Clayton opened his mouth and shut it again. He looked depressed. “No,” he said finally.

“Good,” Gregor told him. “But there’s something else you’ve got to take into consideration here. ‘Baptism in blood’ isn’t just a cute little catchphrase that somebody thought up to throw into the letter. It is something.”

“What do you mean, it is something?”

“I mean it’s a real phrase in real theology—Roman Catholic theology, to be exact, not some pseudoreligion like goddess worship that was made up from whole cloth the day before yesterday.”

“I sometimes wonder how anybody distinguishes be­tween pseudoreligions and the real thing,” Clayton said drily. “It all seems like a lot of religious hocus-pocus to me.”

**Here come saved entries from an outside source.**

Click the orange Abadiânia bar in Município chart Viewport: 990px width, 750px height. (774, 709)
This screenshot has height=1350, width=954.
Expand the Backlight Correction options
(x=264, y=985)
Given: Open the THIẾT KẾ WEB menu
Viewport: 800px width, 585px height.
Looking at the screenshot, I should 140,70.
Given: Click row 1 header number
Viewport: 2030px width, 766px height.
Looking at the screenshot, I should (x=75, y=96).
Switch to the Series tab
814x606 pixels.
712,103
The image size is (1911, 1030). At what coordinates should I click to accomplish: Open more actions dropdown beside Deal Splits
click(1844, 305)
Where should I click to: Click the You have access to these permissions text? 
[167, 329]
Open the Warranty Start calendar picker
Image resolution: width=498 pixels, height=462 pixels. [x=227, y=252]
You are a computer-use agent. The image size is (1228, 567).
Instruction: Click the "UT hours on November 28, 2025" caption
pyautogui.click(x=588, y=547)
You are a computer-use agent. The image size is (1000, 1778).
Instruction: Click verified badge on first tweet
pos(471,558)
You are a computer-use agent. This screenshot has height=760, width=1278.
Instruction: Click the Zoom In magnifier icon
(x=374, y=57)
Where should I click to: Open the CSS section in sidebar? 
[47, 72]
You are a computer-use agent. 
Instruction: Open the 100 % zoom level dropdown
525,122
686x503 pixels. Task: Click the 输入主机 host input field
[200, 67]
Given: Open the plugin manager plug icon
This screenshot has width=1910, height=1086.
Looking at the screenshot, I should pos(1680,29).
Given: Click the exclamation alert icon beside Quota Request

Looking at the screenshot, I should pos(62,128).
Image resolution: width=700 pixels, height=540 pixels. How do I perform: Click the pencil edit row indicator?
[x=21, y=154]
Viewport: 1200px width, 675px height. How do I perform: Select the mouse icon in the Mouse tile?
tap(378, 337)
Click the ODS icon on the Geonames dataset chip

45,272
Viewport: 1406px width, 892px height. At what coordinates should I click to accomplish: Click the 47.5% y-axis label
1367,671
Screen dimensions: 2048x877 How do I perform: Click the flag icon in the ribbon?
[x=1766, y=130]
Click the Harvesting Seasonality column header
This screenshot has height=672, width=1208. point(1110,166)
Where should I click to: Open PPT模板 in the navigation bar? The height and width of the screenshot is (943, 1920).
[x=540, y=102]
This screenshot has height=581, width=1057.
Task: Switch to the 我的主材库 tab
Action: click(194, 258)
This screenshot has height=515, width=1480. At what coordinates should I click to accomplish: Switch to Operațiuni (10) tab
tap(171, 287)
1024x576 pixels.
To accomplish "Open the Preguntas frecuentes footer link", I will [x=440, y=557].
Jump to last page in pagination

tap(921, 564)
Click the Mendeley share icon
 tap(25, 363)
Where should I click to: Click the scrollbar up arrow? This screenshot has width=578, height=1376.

“Point taken,” Gregor said, thinking that he now knew for certain why there was no religious paraphernalia flung around the police department’s big basement room. “But now back to business. Do you know what a baptism in blood is?”

“No.”

“It’s what’s said to happen to unbaptized people who die in defense of the faith. It’s the baptism of the early Christian martyrs, to be exact. It’s also an attempt to get around the Bible and the tradition, both of which are very sticky on one particular point.”

“What point is that?”

“The point that no one can enter the kingdom of heaven without having been baptized in water and the spirit. There wasn’t any New Testament as we know it at the time of the great Roman persecutions. The Catholic Bible didn’t get put together until after the Emperor Constantine made Christianity a state religion in 300-something. When it did get put together, there was that inescapable little problem of baptism, and the equally ines­capable little problem of the fact that, historically, so many of the early Catholic saints hadn’t been baptized at the time they were martyred. And we’re talking about horrible martyrdoms here, people who suffered gross atrocities and re­fused to recant from the faith.”

“Fanatics,” Clayton said.

“Fanatics,” Gregor agreed, “but you can see what the problem is here. The Church didn’t want to say that these people must be damned. How could God possibly be just if he would condemn a man to hell who had just let his eyes be burned out of their sockets rather than declare that Christ had not risen and that the Christian religion was not true?”